FINAL PASSAGE OF HOUSE BILL AS AMENDED BY THE SENATE

 

             The Speaker (Representative Ogden presiding) stated the question before the House to be the final passage of Substitute House Bill No. 1971 as amended by the Senate.

 

             Representatives Cody and Quall spoke in favor of the passage of the bill.

 

ROLL CALL

 

             The Clerk called the roll on the final passage of Substitute House Bill No. 1971 as amended by the Senate and the bill passed the House by the following vote: Yeas - 89, Nays - 0, Absent - 0, Excused - 9.

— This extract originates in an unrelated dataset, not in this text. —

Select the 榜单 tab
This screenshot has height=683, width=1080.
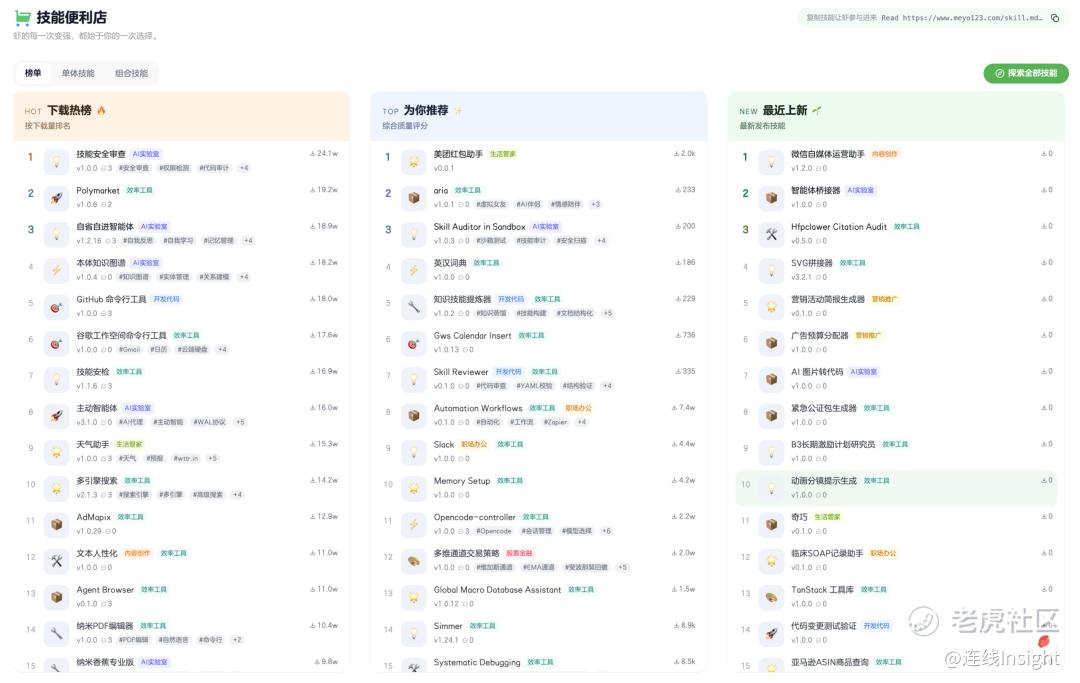coord(33,73)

             Voting yea: Representatives Ahern, Alexander, Anderson, Armstrong, Ballasiotes, Barlean, Benson, Berkey, Boldt, Buck, Bush, Cairnes, Campbell, Carrell, Casada, B. Chandler, G. Chandler, Clements, Cody, Conway, Cooper, Crouse, Darneille, DeBolt, Dickerson, Doumit, Dunn, Dunshee, Edmonds, Edwards, Eickmeyer, Ericksen, Esser, Fisher, Fromhold, Gombosky, Grant, Haigh, Hankins, Hatfield, Hunt, Hurst, Jackley, Jarrett, Kagi, Keiser, Kenney, Kessler, Lambert, Lantz, Linville, Lisk, Lovick, Marine, Mastin, McDermott, McIntire, McMorris, Mielke, Miloscia, Mitchell, Morell, Morris, Murray, O'Brien, Ogden, Pearson, Pennington, Pflug, Quall, Reardon, Roach, Rockefeller, Romero, Santos, Schindler, Schmidt, Schoesler, Schual-Berke, Skinner, Sommers, Sump, Talcott, Tokuda, Van Luven, Veloria, Wood, Woods, and Speaker Ballard - 89.

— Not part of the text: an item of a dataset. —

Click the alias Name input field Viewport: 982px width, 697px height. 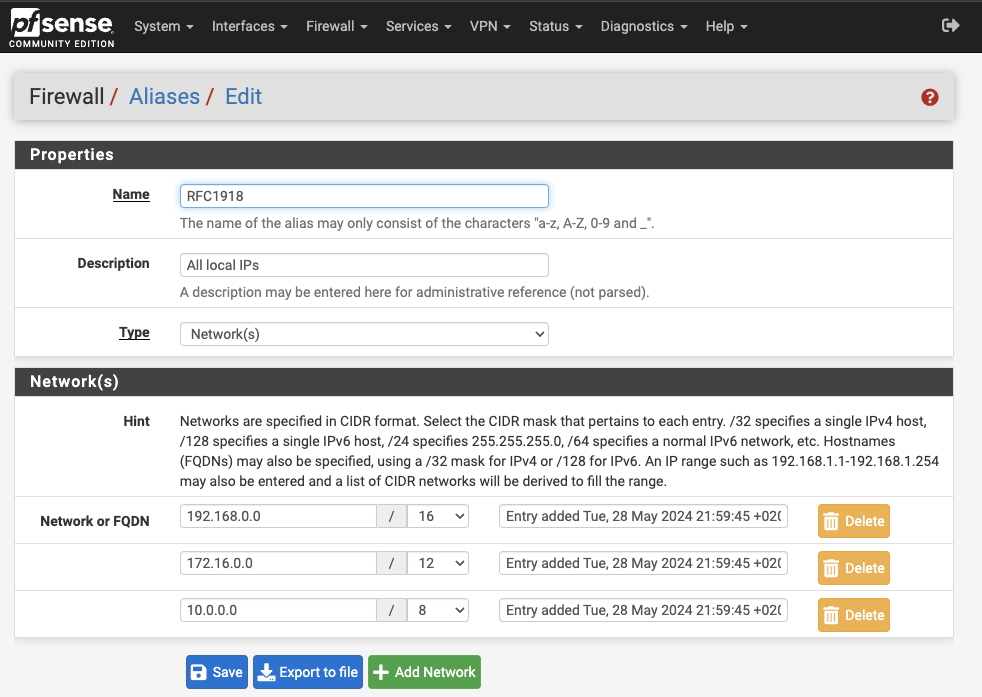pos(364,196)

             Excused: Representatives Cox, Delvin, Kirby, Mulliken, Poulsen, Ruderman, Sehlin, Simpson, and Speaker Chopp - 9.

  

             Substitute House Bill No. 1971 as amended by the Senate having received the necessary constitutional majority, was declared passed.

 

SENATE AMENDMENTS TO HOUSE BILL

April 10, 2001

Mr. Speakers:

 

             The Senate has passed HOUSE BILL NO. 2086, with the following amendment:

 

             Strike everything after the enacting clause and insert the following:

 

             "NEW SECTION. Sec. 1. The legislature intends to amend the lifetime sex offender registration requirement so that it is narrowly tailored to meet the requirements of the Jacob Wetterling act.

 

             Sec. 2. RCW 9A.44.140 and 2000 c 91 s 3 are each amended to read as follows:

             (1) The duty to register under RCW 9A.44.130 shall end:

             (a) For a person convicted of a class A felony or an offense listed in subsection (5) of this section, or a person convicted of any sex offense or kidnapping offense who has one or more prior convictions for a sex offense or kidnapping offense: Such person may only be relieved of the duty to register under subsection (3) or (4) of this section.

             (b) For a person convicted of a class B felony, and the person does not have one or more prior convictions for a sex offense or kidnapping offense and the person's current offense is not listed in subsection (5) of this section: Fifteen years after the last date of release from confinement, if any, (including full-time residential treatment) pursuant to the conviction, or entry of the judgment and sentence, if the person has spent fifteen consecutive years in the community without being convicted of any new offenses.

             (c) For a person convicted of a class C felony, a violation of RCW 9.68A.090 or 9A.44.096, or an attempt, solicitation, or conspiracy to commit a class C felony, and the person does not have one or more prior convictions for a sex offense or kidnapping offense and the person's current offense is not listed in subsection (5) of this section: Ten years after the last date of release from confinement, if any, (including full-time residential treatment) pursuant to the conviction, or entry of the judgment and sentence, if the person has spent ten consecutive years in the community without being convicted of any new offenses.

             (2) The provisions of subsection (1) of this section shall apply equally to a person who has been found not guilty by reason of insanity under chapter 10.77 RCW of a sex offense or kidnapping offense.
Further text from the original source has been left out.